▶ _TEXT SECTION_:
George Devol, robotic arm inventor, dies

George C. Devol, a self-taught tinkerer whose invention of the robotic arm revolutionized factories around the world, died of a heart ailment Aug. 11 at his home in Wilton, Conn. He was 99.

The robotic arm, which Devol dreamed up in the early 1950s, was originally called the "programmed article-handling device." It was a long name for a relatively simple and very smart machine that, in the coming decades, would become a fixture on modern assembly lines.

The Unimate, as the product became known, was designed to perform jobs that were dangerous or costly for human workers. Devol sold the first of his robotic arms in 1961 to a General Motors plant in Trenton, where it handled the hot metal used in die casting.

Early customers included Chrysler and Ford. Partly because of the influence of labor unions, which saw the robots as a threat to U.S. jobs, sales did not take off in the United States.

Devol's product was wildly successful in countries such as Japan, however, and in the late 1960s his company signed a deal with Kawasaki Heavy Industries. In 2006, the Institute of Electrical and Electronics Engineers estimated that there were more than 950,000 industrial robots in operation worldwide.

Many of them are direct or indirect descendants of Unimate, said Carlene Stephens, the curator of the robot collection at the Smithsonian Institution's National Museum of American History. In 2005, Popular Mechanics magazine named the robotic arm one of the top 50 inventions of the past 50 years, along with the jet airliner and the TV remote control. Devol was inducted into the National Inventors Hall of Fame this year.

Devol's business partner was engineer Joseph F. Engelberger. Together they formed the company Unimation in Danbury, Conn.

It was an odd couple: Engelberger had degrees from Columbia University; Devol hadn't graduated from high school. Engelberger was said to love science fiction; Devol had no special love for the genre, his daughter Christine Wardlow said. But like most odd couples, Engelberger and Devol had something important in common: They believed in the potential of robotics for the United States.

Devol's wife, the former Evelyn Jahelka, died in 2003. Besides his daughter, of Littleton, Colo., survivors include children George C. Devol III of New Canaan, Conn., Robert Devol of Wilton and Suzanne Judkins of Brookfield, Conn.; five grandchildren; and five great-grandchildren.

▶ _OBJECTIVE 1_: Can you repeat everything in the listing below, from the line containing "Task: Select the Expired filter chip" down to the line containing "will tap(284, 39).", including both of those lines?

▶ _INPUT MATERIAL_:
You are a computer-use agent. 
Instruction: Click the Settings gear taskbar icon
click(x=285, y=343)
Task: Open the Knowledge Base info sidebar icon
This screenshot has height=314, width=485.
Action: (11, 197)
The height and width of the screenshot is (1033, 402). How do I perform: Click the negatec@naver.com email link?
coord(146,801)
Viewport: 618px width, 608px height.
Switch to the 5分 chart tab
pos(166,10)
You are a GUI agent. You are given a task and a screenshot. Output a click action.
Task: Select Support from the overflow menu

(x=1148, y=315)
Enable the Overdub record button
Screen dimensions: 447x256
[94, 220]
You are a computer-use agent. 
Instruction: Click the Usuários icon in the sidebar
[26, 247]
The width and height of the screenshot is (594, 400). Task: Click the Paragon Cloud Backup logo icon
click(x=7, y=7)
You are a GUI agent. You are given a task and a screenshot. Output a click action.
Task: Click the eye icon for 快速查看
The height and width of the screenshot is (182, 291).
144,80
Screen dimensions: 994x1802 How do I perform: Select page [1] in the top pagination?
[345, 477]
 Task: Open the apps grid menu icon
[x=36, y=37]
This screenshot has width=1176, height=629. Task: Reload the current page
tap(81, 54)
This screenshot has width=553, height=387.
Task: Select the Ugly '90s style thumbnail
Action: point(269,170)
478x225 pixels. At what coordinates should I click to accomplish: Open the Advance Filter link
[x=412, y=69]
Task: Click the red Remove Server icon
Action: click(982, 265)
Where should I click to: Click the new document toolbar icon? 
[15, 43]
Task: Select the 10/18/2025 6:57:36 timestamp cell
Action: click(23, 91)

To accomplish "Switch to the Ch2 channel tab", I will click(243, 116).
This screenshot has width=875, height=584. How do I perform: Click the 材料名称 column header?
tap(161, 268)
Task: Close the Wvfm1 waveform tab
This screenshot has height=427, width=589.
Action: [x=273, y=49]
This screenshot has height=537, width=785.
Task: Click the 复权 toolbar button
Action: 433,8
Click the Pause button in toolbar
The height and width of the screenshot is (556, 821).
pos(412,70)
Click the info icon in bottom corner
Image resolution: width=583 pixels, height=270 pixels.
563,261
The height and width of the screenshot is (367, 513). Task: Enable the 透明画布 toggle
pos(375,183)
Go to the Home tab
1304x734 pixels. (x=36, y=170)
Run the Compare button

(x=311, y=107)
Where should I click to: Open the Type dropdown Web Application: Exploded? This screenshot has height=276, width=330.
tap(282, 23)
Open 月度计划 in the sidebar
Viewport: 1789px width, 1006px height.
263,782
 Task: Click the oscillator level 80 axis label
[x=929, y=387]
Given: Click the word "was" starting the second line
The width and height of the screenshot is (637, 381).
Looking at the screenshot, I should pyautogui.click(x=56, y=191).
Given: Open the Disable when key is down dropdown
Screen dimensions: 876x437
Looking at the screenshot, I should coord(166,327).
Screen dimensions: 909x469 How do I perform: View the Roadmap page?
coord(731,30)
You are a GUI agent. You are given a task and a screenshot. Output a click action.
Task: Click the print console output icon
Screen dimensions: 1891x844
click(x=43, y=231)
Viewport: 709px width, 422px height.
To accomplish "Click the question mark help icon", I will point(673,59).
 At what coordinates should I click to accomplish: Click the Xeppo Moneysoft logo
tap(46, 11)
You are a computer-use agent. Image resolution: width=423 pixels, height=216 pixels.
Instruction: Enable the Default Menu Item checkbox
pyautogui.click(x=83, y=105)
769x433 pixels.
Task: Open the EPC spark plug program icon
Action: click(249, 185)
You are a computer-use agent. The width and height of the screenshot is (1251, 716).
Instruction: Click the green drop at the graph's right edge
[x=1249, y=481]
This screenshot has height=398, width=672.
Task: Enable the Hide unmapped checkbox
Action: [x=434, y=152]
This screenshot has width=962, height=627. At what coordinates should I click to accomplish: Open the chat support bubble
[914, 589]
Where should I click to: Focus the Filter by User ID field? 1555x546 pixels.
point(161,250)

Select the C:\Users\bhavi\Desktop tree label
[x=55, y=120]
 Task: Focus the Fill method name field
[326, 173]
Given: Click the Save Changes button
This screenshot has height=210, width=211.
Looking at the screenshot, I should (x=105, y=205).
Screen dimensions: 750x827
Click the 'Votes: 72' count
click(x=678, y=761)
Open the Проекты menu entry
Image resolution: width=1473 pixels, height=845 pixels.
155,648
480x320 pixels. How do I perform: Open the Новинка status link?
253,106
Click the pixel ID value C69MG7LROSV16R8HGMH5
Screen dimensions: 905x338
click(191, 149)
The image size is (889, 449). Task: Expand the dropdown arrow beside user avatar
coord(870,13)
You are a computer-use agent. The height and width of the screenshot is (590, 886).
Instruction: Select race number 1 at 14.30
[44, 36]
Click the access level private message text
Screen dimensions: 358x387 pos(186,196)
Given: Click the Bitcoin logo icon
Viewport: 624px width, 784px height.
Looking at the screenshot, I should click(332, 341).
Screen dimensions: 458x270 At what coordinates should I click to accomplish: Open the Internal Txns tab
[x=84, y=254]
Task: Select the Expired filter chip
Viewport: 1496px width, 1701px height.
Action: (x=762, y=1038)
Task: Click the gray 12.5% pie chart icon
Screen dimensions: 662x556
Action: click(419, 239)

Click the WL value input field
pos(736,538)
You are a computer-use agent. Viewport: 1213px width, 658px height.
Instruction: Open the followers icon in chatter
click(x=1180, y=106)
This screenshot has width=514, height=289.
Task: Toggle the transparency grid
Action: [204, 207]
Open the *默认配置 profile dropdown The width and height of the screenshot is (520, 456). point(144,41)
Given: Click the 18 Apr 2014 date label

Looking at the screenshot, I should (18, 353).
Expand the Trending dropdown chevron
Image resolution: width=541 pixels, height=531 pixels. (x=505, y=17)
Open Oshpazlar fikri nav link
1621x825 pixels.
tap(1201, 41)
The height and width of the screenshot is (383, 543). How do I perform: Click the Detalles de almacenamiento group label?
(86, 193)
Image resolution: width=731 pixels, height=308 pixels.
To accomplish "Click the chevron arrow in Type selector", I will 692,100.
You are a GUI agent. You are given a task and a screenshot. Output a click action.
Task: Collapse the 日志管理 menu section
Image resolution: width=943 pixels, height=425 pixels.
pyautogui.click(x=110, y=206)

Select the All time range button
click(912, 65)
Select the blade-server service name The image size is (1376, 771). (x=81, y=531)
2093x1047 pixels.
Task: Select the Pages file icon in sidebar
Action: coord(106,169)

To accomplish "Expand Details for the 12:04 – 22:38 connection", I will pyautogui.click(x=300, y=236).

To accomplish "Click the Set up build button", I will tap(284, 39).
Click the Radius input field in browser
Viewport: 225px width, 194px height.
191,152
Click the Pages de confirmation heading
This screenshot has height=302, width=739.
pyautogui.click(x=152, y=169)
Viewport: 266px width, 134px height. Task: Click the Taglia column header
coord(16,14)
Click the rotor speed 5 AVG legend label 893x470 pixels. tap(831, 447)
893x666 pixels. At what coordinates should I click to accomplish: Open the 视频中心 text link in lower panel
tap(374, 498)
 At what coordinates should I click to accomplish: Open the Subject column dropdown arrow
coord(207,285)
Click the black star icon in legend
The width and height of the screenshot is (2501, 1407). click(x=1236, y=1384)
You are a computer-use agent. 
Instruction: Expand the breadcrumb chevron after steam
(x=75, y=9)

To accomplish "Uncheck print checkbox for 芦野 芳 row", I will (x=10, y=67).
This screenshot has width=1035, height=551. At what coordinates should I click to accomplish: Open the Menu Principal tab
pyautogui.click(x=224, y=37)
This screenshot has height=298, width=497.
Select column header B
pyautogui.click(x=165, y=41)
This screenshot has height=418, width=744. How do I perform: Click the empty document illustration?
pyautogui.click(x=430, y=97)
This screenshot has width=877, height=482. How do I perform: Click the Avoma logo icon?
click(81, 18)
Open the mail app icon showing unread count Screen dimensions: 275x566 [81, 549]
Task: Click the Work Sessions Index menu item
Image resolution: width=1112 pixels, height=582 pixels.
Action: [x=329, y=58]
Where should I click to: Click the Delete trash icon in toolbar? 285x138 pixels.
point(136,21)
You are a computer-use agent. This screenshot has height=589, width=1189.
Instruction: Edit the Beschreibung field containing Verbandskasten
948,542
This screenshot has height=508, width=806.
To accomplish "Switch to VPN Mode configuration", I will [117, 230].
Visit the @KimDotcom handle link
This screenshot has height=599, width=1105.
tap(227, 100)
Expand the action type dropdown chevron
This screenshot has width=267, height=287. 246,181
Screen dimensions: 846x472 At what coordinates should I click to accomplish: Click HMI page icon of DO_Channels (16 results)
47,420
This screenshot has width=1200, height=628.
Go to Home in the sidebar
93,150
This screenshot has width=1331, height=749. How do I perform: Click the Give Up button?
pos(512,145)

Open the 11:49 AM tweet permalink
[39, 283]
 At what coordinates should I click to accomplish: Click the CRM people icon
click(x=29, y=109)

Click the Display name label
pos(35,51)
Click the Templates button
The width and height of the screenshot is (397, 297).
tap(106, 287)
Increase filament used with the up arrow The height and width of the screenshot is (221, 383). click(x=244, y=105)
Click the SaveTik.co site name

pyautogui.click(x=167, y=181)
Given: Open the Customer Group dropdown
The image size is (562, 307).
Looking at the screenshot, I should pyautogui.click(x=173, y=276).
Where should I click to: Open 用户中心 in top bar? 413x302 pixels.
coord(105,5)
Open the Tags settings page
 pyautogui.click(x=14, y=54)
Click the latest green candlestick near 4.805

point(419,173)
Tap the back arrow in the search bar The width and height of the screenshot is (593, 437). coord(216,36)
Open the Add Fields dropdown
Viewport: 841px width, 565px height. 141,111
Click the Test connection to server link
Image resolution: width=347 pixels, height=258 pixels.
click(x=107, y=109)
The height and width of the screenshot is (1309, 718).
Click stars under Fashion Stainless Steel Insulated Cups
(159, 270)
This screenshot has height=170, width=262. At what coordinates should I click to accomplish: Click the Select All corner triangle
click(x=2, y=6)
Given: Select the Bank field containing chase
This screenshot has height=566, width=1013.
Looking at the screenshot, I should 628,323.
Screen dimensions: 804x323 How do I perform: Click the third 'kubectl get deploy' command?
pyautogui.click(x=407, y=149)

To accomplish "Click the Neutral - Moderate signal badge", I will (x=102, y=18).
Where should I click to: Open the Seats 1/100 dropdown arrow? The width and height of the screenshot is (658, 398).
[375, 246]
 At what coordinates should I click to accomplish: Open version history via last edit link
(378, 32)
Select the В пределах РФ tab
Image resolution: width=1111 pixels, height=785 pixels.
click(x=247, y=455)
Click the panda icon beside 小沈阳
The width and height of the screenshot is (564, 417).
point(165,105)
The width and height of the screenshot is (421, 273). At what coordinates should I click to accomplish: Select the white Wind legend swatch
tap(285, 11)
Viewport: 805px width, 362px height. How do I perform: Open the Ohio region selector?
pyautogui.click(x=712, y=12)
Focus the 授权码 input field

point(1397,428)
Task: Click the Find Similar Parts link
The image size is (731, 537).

▶ _OBJECTIVE 2_: Which of George Devol's children does the obituary name?

▶ _COMPLETE ANSWER 1_:
Task: Select the Expired filter chip
Viewport: 1496px width, 1701px height.
Action: (x=762, y=1038)
Task: Click the gray 12.5% pie chart icon
Screen dimensions: 662x556
Action: click(419, 239)

Click the WL value input field
pos(736,538)
You are a computer-use agent. Viewport: 1213px width, 658px height.
Instruction: Open the followers icon in chatter
click(x=1180, y=106)
This screenshot has width=514, height=289.
Task: Toggle the transparency grid
Action: [204, 207]
Open the *默认配置 profile dropdown The width and height of the screenshot is (520, 456). point(144,41)
Given: Click the 18 Apr 2014 date label

Looking at the screenshot, I should (18, 353).
Expand the Trending dropdown chevron
Image resolution: width=541 pixels, height=531 pixels. (x=505, y=17)
Open Oshpazlar fikri nav link
1621x825 pixels.
tap(1201, 41)
The height and width of the screenshot is (383, 543). How do I perform: Click the Detalles de almacenamiento group label?
(86, 193)
Image resolution: width=731 pixels, height=308 pixels.
To accomplish "Click the chevron arrow in Type selector", I will 692,100.
You are a GUI agent. You are given a task and a screenshot. Output a click action.
Task: Collapse the 日志管理 menu section
Image resolution: width=943 pixels, height=425 pixels.
pyautogui.click(x=110, y=206)

Select the All time range button
click(912, 65)
Select the blade-server service name The image size is (1376, 771). (x=81, y=531)
2093x1047 pixels.
Task: Select the Pages file icon in sidebar
Action: coord(106,169)

To accomplish "Expand Details for the 12:04 – 22:38 connection", I will pyautogui.click(x=300, y=236).

To accomplish "Click the Set up build button", I will tap(284, 39).

▶ _COMPLETE ANSWER 2_:
Christine Wardlow
George C. Devol III
Robert Devol
Suzanne Judkins